State Key Laboratory of Oral and Maxillofacial Reconstruction and Regeneration, Key Laboratory of Oral Biomedicine Ministry of Education, Hubei Key Laboratory of Stomatology, School and Hospital of Stomatology, Wuhan University, Wuhan, China.
Department of Periodontology, School and Hospital of Stomatology, Wuhan University, 237 Luoyu Road, Hongshan District, Wuhan, 430079, China.
Sci Rep. 2024 May 2;14(1):10089. doi: 10.1038/s41598-024-61002-9.
Aging is a recognized risk factor for periodontitis, while biological aging could provide more accurate insights into an individual's functional status. This study aimed to investigate the potential association between biological aging and periodontitis. Epidemiological data from 9803 participants in the 2009-2014 National Health and Nutrition Examination Survey were analyzed at a cross-sectional level to assess this link. Three biological ages [Klemera-Doubal method (KDM), PhenoAge, and homeostatic dysregulation (HD)] and two measures of accelerated biological aging (BioAgeAccel and PhenoAgeAccel) were set as primary exposure and were calculated. Logistic regression and restricted cubic spline regression were employed to examine the relationship between biological aging and periodontitis. Additionally, Mendelian randomization analysis was conducted to explore the causal connection between accelerated biological aging and periodontitis. After adjusting for age, gender, race, educational level, marital status, ratio of family income, and disease conditions, this study, found a significant association between subjects with older higher biological ages, accelerated biological aging, and periodontitis. Specifically, for a per year increase in the three biological ages (HD, KDM, and PhenoAge), the risk of periodontitis increases by 15%, 3%, and 4% respectively. Individuals who had positive BioAgeAccel or PhenoAgeAccel were 20% or 37% more likely to develop periodontitis compared with those who had negative BioAgeAccel or PhenoAgeAccel. Furthermore, a significant non-linear positive relationship was observed between the three biological ages, accelerated biological aging, and periodontitis. However, the Mendelian randomization analysis indicated no causal effect of accelerated biological aging on periodontitis. Our findings suggest that biological aging may contribute to the risk of periodontitis, highlighting the potential utility of preventive strategies targeting aging-related pathways in reducing periodontitis risk among older adults.
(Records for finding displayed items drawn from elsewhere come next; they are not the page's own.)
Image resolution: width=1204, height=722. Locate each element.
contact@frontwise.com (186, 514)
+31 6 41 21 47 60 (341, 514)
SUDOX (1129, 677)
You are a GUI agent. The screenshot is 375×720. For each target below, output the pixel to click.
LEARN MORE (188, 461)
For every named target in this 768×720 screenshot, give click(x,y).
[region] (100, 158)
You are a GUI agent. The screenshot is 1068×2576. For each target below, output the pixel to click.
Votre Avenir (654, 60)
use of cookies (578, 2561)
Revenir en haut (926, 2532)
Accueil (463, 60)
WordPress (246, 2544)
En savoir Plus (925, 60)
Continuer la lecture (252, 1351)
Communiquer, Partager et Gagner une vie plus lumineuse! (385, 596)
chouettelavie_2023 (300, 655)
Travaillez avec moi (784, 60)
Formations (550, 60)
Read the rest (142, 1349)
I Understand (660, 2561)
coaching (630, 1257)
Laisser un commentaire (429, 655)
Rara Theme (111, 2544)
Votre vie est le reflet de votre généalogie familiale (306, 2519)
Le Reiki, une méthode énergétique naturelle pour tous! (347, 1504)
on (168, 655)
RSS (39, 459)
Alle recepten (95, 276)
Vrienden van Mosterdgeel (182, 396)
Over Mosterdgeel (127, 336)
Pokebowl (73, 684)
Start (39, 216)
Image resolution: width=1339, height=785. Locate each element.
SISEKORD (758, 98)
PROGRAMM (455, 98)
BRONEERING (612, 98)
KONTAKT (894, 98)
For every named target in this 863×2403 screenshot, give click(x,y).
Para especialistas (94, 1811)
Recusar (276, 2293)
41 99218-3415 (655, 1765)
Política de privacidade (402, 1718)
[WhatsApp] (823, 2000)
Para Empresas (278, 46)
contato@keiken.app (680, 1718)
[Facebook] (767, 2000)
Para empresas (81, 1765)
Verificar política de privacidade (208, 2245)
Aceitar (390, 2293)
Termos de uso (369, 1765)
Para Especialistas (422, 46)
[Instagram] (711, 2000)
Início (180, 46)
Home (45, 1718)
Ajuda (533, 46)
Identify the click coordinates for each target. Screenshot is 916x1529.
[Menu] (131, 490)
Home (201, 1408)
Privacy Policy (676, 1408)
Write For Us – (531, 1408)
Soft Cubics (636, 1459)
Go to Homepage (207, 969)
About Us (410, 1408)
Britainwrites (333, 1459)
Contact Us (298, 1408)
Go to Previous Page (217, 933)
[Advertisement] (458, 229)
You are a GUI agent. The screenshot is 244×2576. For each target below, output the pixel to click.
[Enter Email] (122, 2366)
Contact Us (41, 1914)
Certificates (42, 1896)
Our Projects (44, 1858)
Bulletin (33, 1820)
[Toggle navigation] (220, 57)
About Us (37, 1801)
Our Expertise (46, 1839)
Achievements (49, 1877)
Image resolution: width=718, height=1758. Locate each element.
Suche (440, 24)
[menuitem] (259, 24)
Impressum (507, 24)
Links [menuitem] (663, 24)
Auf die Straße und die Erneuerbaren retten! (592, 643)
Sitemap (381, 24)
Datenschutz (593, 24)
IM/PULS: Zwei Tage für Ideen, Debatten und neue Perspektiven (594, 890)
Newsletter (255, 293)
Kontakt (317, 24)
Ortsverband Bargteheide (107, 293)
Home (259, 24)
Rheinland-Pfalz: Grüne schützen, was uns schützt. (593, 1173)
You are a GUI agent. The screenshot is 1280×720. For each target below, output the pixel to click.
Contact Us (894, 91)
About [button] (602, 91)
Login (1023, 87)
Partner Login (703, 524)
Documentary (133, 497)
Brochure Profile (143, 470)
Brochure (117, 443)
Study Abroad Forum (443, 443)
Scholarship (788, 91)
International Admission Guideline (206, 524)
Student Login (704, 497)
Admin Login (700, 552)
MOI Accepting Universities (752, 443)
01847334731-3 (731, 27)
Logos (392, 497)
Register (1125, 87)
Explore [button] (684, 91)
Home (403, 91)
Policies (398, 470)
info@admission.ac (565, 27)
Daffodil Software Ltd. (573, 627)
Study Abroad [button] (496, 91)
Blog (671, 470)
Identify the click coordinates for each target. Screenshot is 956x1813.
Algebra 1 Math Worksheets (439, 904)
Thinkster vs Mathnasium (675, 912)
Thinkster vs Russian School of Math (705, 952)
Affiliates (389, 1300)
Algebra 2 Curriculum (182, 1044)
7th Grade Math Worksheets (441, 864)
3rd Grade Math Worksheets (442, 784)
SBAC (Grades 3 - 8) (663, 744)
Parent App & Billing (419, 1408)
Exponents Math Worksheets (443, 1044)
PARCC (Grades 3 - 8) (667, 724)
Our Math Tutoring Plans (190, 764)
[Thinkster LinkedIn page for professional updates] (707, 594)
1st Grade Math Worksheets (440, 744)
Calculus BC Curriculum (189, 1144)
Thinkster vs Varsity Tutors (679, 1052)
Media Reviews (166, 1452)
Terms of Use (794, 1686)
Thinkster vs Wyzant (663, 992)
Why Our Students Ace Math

衰老是牙周炎的公认危险因素,而生物年龄可以更准确地反映个体的功能状态。本研究旨在探讨生物年龄与牙周炎之间的潜在关联。本研究在横断面水平上分析了 2009-2014 年全国健康与营养调查中 9803 名参与者的流行病学数据,以评估这种联系。将三种生物年龄(Klemera-Doubal 方法[KDM]、PhenoAge 和体内平衡失调[HD])和两种加速生物老化测量值(BioAgeAccel 和 PhenoAgeAccel)作为主要暴露因素进行设定。采用逻辑回归和限制立方样条回归来检验生物老化与牙周炎之间的关系。此外,还进行了孟德尔随机化分析,以探讨加速生物老化与牙周炎之间的因果关系。在调整年龄、性别、种族、教育程度、婚姻状况、家庭收入比和疾病状况后,本研究发现,生物年龄较大、加速生物老化的个体与牙周炎之间存在显著关联。具体而言,三种生物年龄(HD、KDM 和 PhenoAge)每增加一年,牙周炎的风险分别增加 15%、3%和 4%。与 BioAgeAccel 或 PhenoAgeAccel 阴性者相比,BioAgeAccel 或 PhenoAgeAccel 阳性者发生牙周炎的风险分别增加 20%或 37%。此外,还观察到三种生物年龄、加速生物老化与牙周炎之间存在显著的非线性正相关关系。然而,孟德尔随机化分析表明,加速生物老化对牙周炎没有因果影响。我们的研究结果表明,生物年龄可能会增加牙周炎的风险,这凸显了针对与衰老相关途径的预防策略在降低老年人牙周炎风险方面的潜在应用价值。